Yanzhong Huang, Seton Hall University (2004): According to the Implementing Regulations on the State Secrets Law regarding the handling of public health–related information, any occurrence of infectious diseases should be classified as a state secret before they are “announced by the Ministry of Health or organs authorized by the Ministry” .. (meaning) any physician or journalist who reported on the disease would risk being persecuted for leaking state secrets (Li et al., 1999). A virtual news blackout about SARS thus continued well into February.

As a result, according to a WHO/China CDC report:
(I)nformation on several earlier cases was incomplete or may be unreliable .. and some persons are no longer traceable.

When you enforce a cover-up as part of normal operating procedure, then don’t complain when people suspect something fishy is going on. If Daszak/Shi et al are allowed to speculate, then so can we. As did others at the time.

SARS-1 - was it also a lab-escape?

by dulan drift ⌂, Thursday, July 01, 2021, 14:18 (1001 days ago) @ dulan drift

Richard D. Fisher, Jr., Jamestown Foundation (Apr 2003): The vast weight of reporting thus far on the origins of SARS .. holds that the virus most likely jumped from animals to humans somewhere in China’s Guangdong Province.

19 years later it's an even vaster weight of reporting - but there’s still no definitive science re the mechanics of how that might have happened.

Richard Fisher: But there are compelling reasons, however unsettling, to at least ask whether there might be any linkage between SARS and China’s biological warfare efforts.

Ok, that sounds familiar. Looks like Mr. Fisher was a conspiracy theorist ahead of his time!

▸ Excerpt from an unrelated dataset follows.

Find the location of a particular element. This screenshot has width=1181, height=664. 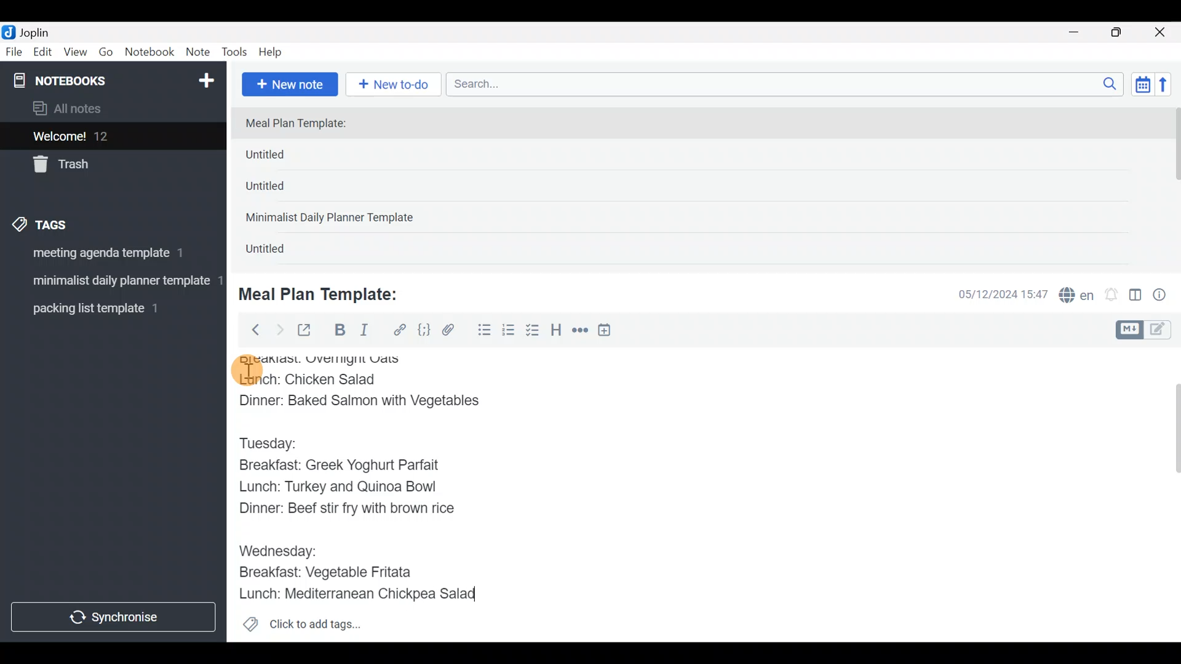

Tag 3 is located at coordinates (109, 308).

Dr. Julie Gerberding, Director U.S. CDC (Apr 17, 2004): (The SARS virus) didn’t look like much of any of the viruses we already had in our reference strain collection.

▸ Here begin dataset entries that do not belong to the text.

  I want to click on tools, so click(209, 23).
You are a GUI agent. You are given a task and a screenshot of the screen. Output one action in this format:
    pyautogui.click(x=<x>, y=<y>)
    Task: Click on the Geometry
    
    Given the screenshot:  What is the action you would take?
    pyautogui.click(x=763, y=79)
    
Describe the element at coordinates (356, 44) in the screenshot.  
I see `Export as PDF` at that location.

Sergei Kolesnikov, Russian Academy of Medical Sciences: The propagation of .. SARS may well be caused by a leak (from).. a bacteriological weapons labs. .. We can only get that in a laboratory.

Hmm, so there were suspicions even at the time. The difference from SARS-2 is that SARS-1 fizzled out relatively quickly. Apart from a bunch of lab-leaks in 2004 - it was all over in a few months. That would have also taken the steam out of the conspiracy theories as well. Doesn't make them right. Doesn't make them wrong either.

We don’t know what happened - that's a fact - the state cover-up operation took care of that - then it faded from public interest. But it’s worth scrounging around to see what fragments there are left lying around that can still be pieced together.

And what role did some of our SARS heroes play in the above? Lipkin and Dwyer were there almost from the beginning - Daszak came along shortly after.

Here’s some pure speculation: if they did know something funny had happened but were persuaded to keep it hush-hush for the ‘common-good’ - that would be a powerful incentive to cover up the origin of SARS-2.

China Bio-weapons Background

by dulan drift ⌂, Thursday, July 08, 2021, 07:11 (994 days ago) @ dulan drift

Eric Croddy, Chemical and Biological Weapons Nonproliferation Program, 2001: (F)ormer members of the Japanese Imperial Army .. (say) the total number of Chinese killed by .. biological warfare (BW) was about 21,000 people, most of these from cholera (not including the more than 3,000 Chinese, Korean, and other prisoners of war who died in Japanese BW experiments.) Chinese estimates are much greater.

Dr. Liu Huaqiu: During Japan’s invasion of China, BW was carried out among 20 or more provinces and cities in China, killing more than 200,000 Chinese people.

Croddy reasons the Chinese estimate is probably too high, but there’s no dispute Chinese people were the victims of systematic biological warfare.

Makes sense you’re gonna react to that - develop your own fucking bio-defense/weapons program. No-one could blame China for doing that.

U.S. Office of Secretary of Defense: China is believed to possess an offensive biological warfare capability based on technology developed prior to its accession to the BWC [Biological Warfare Convention].

Richard Fisher: While China suffered horribly from Japan’s chemical and biological warfare activities during World War II, Communist China has since built defensive and offensive chemical warfare capabilities. It may therefore be unwise to rule out human error.